By Telis Demos

After a blockbuster 2020, the biggest question mark surrounding PayPal Holdings and other digital payment companies was whether things would return to normal in 2021. So far, there is little sign of that.

On Wednesday, PayPal said it is now expecting total payment volume to grow by about 30% this year, up from its prior guidance of the high-20% range. That means the company's volume growth would keep pace with what it experienced during an explosion of digital commerce during the pandemic. Last year's record volume growth rate was 31%. PayPal is now predicting it will add as many as 55 million net new active users in 2021, up from a previous forecast of 50 million.

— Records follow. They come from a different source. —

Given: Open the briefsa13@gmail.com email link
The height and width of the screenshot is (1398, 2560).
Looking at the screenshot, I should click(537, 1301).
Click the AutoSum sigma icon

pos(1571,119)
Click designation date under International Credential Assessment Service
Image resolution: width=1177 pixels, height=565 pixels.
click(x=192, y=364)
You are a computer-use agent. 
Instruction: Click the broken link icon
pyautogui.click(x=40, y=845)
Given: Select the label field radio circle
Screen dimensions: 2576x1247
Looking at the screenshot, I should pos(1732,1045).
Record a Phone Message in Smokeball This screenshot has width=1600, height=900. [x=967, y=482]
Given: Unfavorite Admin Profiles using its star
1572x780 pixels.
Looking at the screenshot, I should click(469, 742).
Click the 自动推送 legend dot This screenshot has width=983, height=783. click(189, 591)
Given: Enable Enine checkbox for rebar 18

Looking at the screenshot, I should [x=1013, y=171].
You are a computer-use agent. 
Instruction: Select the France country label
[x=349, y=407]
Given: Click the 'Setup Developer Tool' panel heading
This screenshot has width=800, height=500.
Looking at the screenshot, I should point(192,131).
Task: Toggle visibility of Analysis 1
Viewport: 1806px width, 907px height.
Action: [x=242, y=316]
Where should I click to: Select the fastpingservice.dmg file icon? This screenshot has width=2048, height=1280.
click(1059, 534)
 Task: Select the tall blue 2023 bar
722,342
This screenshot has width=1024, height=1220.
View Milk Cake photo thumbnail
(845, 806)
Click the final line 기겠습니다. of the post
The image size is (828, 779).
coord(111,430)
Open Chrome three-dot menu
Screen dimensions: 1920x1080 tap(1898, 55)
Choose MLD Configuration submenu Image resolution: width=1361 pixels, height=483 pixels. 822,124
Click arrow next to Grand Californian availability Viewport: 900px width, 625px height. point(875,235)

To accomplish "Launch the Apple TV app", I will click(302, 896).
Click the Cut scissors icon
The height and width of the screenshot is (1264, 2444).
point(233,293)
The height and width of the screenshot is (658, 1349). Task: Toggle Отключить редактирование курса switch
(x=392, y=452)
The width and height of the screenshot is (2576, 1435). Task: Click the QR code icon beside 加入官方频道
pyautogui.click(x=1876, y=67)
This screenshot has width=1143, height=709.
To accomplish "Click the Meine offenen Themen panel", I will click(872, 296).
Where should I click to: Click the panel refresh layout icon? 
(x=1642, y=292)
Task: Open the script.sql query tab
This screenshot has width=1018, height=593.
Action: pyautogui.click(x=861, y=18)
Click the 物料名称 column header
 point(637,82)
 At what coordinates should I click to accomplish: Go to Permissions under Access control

Whatever happens to people's desire to spend in the months ahead, it does seem like they will be doing it more digitally. For one, debit cards' surge within digital wallets doesn't seem to be slowing. Many consumers are doing more of their spending digitally on everyday purchases like groceries or sundries, for which they might have previously used cash or an old-fashioned card swipe to pay instead of a digital wallet. People are also paying more often with debit cards as their bank accounts are flush. According to Visa's recent quarterly report, for the month of April through the 21st, U.S. debit-card volume was up 67% from a year earlier and credit card volume was up 61%.

"We believe the shift in consumer digital behavior will remain essentially unchanged in a post-Covid world," Chief Executive Dan Schulman told analysts. He observed that physical cash spending is "moving predominantly to debit, which obviously is also great from a funding perspective."

For PayPal, debit cards are a cheaper funding source for customers' payments via their PayPal wallets than credit cards. PayPal's transaction expenses were at a record-low 0.8% of total payment volume, helped both by more volume and that funding mix shift. This is one factor driving expanding profitability even as PayPal gets bigger and invests in many new features. PayPal's adjusted operating margin was almost 28% in the first quarter, up from about 25% in the fourth.

Other digital payment forms offered by PayPal also are continuing to boom, like its buy now, pay later products including "Pay in 4" in the U.S., used to split purchases into multiple payments. PayPal handled more than $1 billion worth of those payments globally in the first quarter, up 36% from the fourth. Notably, the percentage of those payments made via debit cards also grew to 82% from 78%. That translated into a 16% decline in PayPal's cost-per-transaction for these payments.

PayPal's key in-store effort is also still progressing. It grew from more than 600,000 merchants offering its QR codes in store to nearly 1 million over the course of the quarter. The company said that even in markets with some reopening, food and grocery--usually a place where old-fashioned card swipes and cash are pre-eminent--remained the fastest-growing year-over-year spending category for PayPal.

This all gets to the potential stickiness of habits developed during the pandemic. Even when people are back in stores or restaurants, they now have far more opportunity to use a digital wallet like PayPal. So even if in the future PayPal doesn't win as often at the physical checkout counter as it does in the virtual one, there has still been an expansion of its opportunities.

Investors have cooled slightly on PayPal, as they have lately on many high-growth pandemic tech stocks. Its forward price-to-earnings multiple has drifted back to around 50 times, down from its peak of around 65 times earlier this year, according to FactSet.

Certainly that doesn't make it a cheap stock. But from a business standpoint, there is no reason for investors to expect less today out of PayPal's future than they might have at any point thus far.